Crystal structures of Limulus SAP-like pentraxin reveal two molecular aggregations.
J.Mol.Biol., 386:1240-1254, 2009

PubMed Abstract: The serum-amyloid-P-component-like pentraxin from Limulus polyphemus, a recently discovered pentraxin species and important effector protein of the hemolymph immune system, displays two distinct doubly stacked cyclic molecular aggregations, heptameric and octameric. The refined three-dimensional structures determined by X-ray crystallography, both based on the same cDNA sequence, show that each aggregate is constructed from a similar dimer of protomers, which is repeated to make up the ring structure. The native octameric form has been refined at a resolution of 3 A, the native heptameric form at 2.3 A, and the phosphoethanolamine (PE)-bound octameric form at 2.7 A. The existence of the hitherto undescribed heptameric form was confirmed by single-particle analysis using cryo-electron microscopy.
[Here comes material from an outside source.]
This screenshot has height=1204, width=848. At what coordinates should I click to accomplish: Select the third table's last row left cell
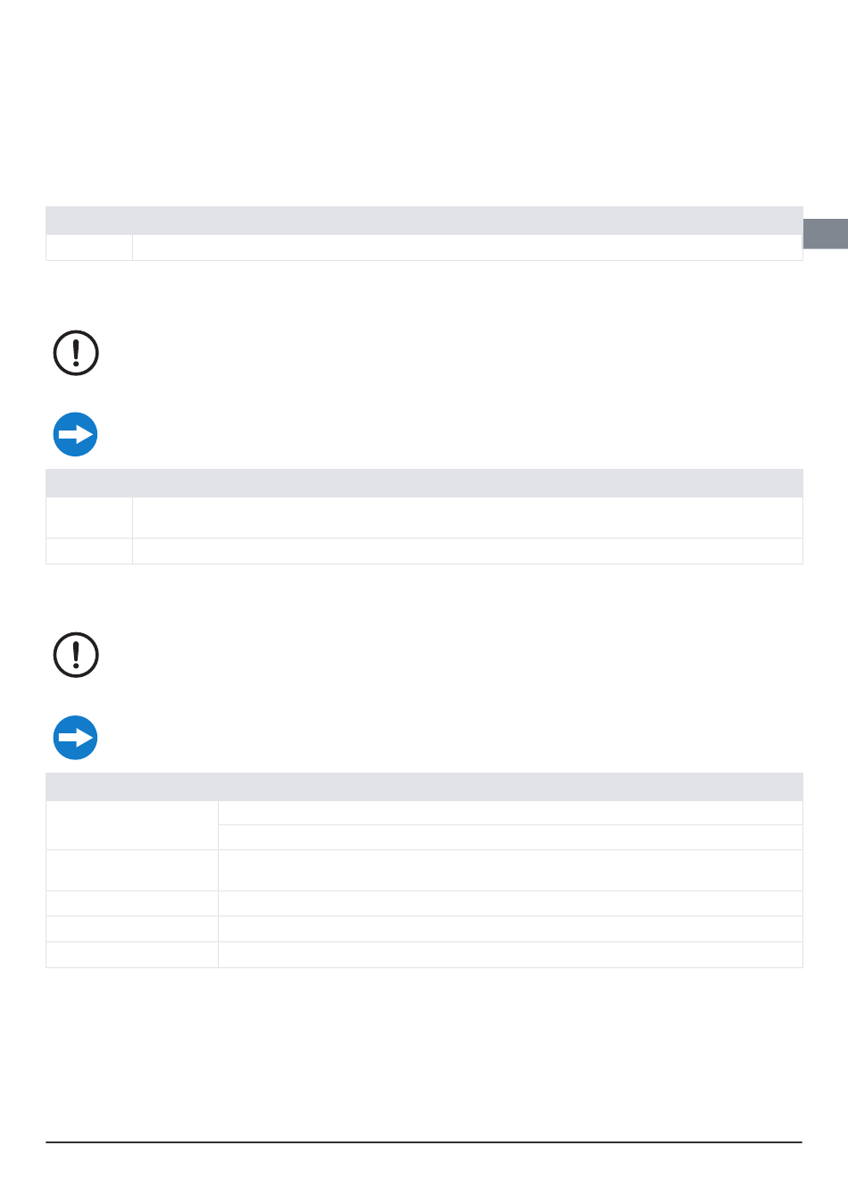point(132,955)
In the native structures, the calcium-binding site is similar to that in human pentraxins, with two calcium ions bound in each subunit. Upon binding PE, however, each subunit binds a third calcium ion, with all three calcium ions contributing to the binding and orientation of the bound phosphate group within the ligand-binding pocket. While the phosphate is well-defined in the electron density, the ethanolamine group is poorly defined, suggesting structural and binding variabilities of this group. Although sequence homology with human serum amyloid P component is relatively low, structural homology is high, with very similar overall folds and a common affinity for PE. This is due, in part, to a "topological" equivalence of side-chain position. Identical side chains that are important in both function and fold, from different regions of the sequence in human and Limulus structures, occupy similar space within the overall subunit fold. Sequence and structure alignment, based on the refined three-dimensional structures presented here and the known horseshoe crab pentraxin sequences, suggest that adaptation and refinement of C-reactive-protein-mediated immune responses in these ancient creatures lacking antibody-based immunity are based on adaptation by gene duplication.

PubMed: 19452596

Experimental method

X-RAY DIFFRACTION (3 Å)